(Passage for review)
Content starts

IoT devices also add management complexity “due to their varied connection protocols, divergent traffic patterns and, in most cases, insufficient security stacks,” Black writes. A spike in traffic by a specific IoT device could be either normal or concerning, he notes, but if that happens thousands of times across a network, it can create a lot of headaches for IT leaders and network administrators.

All of this means there are more devices and data on the network. “Finding the relevant bits of information among the deluge, and visualizing how that information correlates with other data and events on the network, is simply beyond manual human capabilities,” Black writes.

The switching platform’s ArubaOS-CX software has a built-in analytics engine, which Aruba states will allow IT staff members “to easily monitor network, system, application, and security-related activities with simple rules-based monitoring and automatic correlation of network activities.”

The analytics engine comes with a native time-series database combined with event correlation, to allow network operators to instantly detect problems, analyze trends, and then quickly predict or avoid issues that often lead to scale, security or performance bottlenecks, Aruba states.

The existing switching model for detecting network issues relies on users to identify a problem and report it to IT, Black notes, leading to delays in resolving the issues that impact overall enterprise productivity.

“For example, when business users experience a dropped session during a webconferencing call, they can’t notify the networking team until after the fact,” he writes. “Meanwhile, other users are also affected.”

The Aruba 8400 automatically detects traffic anomalies related to events — such as dropped calls or potential network attacks — and begins collecting additional data from the switch. Further, Black writes, “data from various sources is correlated, enabling an operator to see that a configuration change preceded a conference call event or that a suspicious traffic spike actually relates to normal utilization rather than an attack.”

Meanwhile, the Aruba 8400 also is fully programmable with a built-in Python interpreter and REST-based APIs for every function, the company states. “This allows for easy integration and ongoing flexibility with infrastructure and applications, including the Aruba Mobile First Platform, for end-to-end network monitoring, detection, troubleshooting, and closed-loop remediation of network performance or security-related issues,” the company notes in a release.

With the new platform, network operators can create programming and administration dashboards to fit a business’s needs. “Rather than using a generic dashboard, or waiting for a requested feature to be included in a new release, this capability boosts IT efficiency by placing the most relevant actions at your operators’ fingertips and enabling your staff to evolve the interface to meet new demands,” Black writes.

Tracking Assets in an IoT World

In a separate development at the conference, Aruba also introduced its asset tracking solution, which expands upon the company’s location services and mobile engagement portfolio to allow organizations — particularly those in retail and healthcare — to track critical assets, saving time and resources, as well as cutting costs.

As ZDNet reports, Aruba says “the new asset tracking solution addresses the problem of misplaced, lost, or stolen inventory in industries such as healthcare, retail, and warehousing, which can have a significant impact on overheads, staff productivity, quality of service, and revenue.”

The asset tracking solution includes new Bluetooth Low Energy (BLE) tags that can fit into the palm of your hand and an asset tag configuration application, according to Melkote, as well as advancements to ArubaOS and new features for the Aruba Meridian AppMaker.

Melkote notes that users can quickly search for assets via a mobile app, and then spend more time serving patients or customers.

Content ends

(Records provided)
Content starts

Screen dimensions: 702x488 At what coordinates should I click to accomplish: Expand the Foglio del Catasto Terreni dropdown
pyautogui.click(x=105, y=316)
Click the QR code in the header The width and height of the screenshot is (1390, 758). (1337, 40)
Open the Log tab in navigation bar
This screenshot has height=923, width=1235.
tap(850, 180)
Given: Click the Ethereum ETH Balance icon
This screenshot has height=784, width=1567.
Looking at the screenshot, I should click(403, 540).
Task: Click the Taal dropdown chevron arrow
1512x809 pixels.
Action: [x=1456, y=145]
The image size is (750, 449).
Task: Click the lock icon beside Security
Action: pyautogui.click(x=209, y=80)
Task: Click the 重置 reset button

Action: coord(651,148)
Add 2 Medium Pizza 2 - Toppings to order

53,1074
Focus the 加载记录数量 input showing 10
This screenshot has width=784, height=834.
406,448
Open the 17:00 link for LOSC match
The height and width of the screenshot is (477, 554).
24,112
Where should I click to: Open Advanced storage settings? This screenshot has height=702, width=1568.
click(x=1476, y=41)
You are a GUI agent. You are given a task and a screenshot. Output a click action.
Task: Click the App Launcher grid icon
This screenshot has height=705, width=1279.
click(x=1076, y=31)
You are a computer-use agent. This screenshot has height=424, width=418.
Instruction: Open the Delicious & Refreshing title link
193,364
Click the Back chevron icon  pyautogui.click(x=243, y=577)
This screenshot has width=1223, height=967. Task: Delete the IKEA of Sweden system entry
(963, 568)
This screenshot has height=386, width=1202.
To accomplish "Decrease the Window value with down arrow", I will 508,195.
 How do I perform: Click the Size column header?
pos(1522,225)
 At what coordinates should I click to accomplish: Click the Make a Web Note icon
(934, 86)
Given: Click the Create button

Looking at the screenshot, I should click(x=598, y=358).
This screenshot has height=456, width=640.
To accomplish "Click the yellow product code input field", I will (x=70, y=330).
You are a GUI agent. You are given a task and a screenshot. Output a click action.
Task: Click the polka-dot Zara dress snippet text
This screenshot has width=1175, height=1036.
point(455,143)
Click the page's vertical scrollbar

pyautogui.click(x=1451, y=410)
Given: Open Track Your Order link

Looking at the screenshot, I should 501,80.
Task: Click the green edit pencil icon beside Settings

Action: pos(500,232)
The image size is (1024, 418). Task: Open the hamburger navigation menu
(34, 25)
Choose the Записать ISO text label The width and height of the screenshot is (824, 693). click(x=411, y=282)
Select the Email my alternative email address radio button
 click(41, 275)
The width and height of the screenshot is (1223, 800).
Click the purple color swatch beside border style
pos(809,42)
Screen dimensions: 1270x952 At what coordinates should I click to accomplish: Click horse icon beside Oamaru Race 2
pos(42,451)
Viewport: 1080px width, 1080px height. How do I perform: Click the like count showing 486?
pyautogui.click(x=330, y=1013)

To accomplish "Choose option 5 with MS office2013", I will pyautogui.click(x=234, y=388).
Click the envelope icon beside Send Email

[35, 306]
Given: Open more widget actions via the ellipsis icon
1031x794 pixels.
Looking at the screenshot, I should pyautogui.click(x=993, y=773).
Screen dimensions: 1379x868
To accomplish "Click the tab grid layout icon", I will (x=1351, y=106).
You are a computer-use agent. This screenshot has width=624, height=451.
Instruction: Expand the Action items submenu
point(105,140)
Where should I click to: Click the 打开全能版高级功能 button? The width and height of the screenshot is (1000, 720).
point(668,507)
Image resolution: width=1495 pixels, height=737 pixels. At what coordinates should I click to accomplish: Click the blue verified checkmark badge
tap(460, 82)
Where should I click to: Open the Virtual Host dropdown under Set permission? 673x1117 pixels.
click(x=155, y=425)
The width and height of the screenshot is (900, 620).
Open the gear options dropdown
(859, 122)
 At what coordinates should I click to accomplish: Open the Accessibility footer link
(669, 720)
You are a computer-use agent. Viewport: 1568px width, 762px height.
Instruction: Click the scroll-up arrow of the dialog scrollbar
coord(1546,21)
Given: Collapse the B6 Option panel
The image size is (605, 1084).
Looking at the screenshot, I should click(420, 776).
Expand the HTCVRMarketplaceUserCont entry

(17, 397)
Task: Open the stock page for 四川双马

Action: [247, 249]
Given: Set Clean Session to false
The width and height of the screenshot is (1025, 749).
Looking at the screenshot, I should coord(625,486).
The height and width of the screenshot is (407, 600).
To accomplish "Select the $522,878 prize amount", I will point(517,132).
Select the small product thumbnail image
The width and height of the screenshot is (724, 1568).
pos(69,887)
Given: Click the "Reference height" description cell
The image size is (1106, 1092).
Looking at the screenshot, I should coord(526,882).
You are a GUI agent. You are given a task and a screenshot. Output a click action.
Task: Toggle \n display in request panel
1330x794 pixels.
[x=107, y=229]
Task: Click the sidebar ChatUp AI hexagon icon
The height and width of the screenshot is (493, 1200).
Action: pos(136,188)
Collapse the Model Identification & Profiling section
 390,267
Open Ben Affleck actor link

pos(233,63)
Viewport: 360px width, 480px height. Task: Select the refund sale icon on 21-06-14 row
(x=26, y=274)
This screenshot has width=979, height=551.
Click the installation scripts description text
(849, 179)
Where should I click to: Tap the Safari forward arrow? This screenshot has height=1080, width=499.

Content ends

(Requirement) According to the Aruba passage above, why does the existing switching model delay the fixing of network issues?

(Written solution) It depends on users to spot a problem and report it to IT. For example, business users whose session drops during a web conferencing call can't notify the networking team until after the fact, and other users are affected in the meantime.